Certain habits and activities shorten the life of your prescription contact lenses and could cause possible eye infections. Even little things make you more vulnerable to infections or can cause damage to your contact lenses. Here are some top habits or actions you should avoid when wearing your contact lenses to keep your eyes healthy.
Don't Wear Them While Sleeping
Many contact lenses are marketed as extended wear or as comfortable for sleeping. It's true new contact lenses are thinner and more breathable than earlier versions. However, sleeping with them can still cause eye infections and cornea problems.
Don't Wear Them While Swimming
It is not advisable to wear contact lenses while swimming, bathing, or showering. The reason for this is water could enter the eye and contaminate the lens. Water often contains chemicals and bacteria that could become absorbed or trapped by the lens.
Don't Skimp on Washing Your hands
Always make sure your hands are clean before handling your prescription contact lenses, case, and solution. Bacteria and dirt on your hands transfer easily to your contact lenses and your eyes. Wash your hands with soap and water for at least twenty seconds.

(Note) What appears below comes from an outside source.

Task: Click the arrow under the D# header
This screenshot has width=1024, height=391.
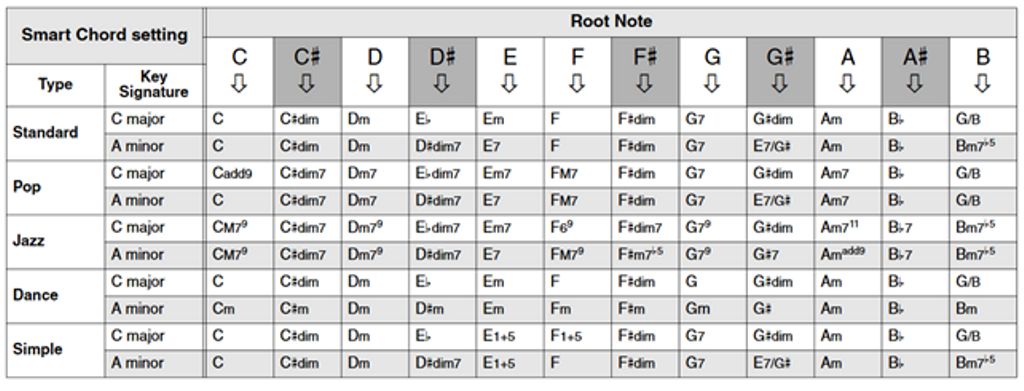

Don't Use Anything Except Contact Lens Solutions
Anything you put in your eye should be sterile and designed to be used in the eyes. Don't use water to rinse out or store your lenses. Definitely don't use your mouth or saliva to re-wet your lenses (and, yes, people actually do that). Use the proper solutions specifically designed for contact lenses.
Don't Share Contact Lenses
This may seem like common sense, but many people still insist on sharing contact lenses. Even if you clean your contact lenses thoroughly, do not share your lenses with anyone else. Sharing used lenses with other people increases the chance of getting an eye infection even if both parties aren't experiencing any symptoms at the time.
Don't Hold On to Old Lenses
As you use your contacts, proteins, bacteria, and residue build up on them and begin to irritate your eye. This increases the chance of getting an infection or damaging your cornea. Most contact lenses have an expiration date as well. Even if you don't use the lenses, the preservative and materials break down and cause problems after that date.
If your eyes begin to get red or irritated, stop wearing your prescription contact lenses and talk to your optometrist. If you continue to wear contaminated or damaged lenses, you could risk more serious and long-term eye problems. If you have questions about how to wear your contact lenses, your optometrist can give you more advice.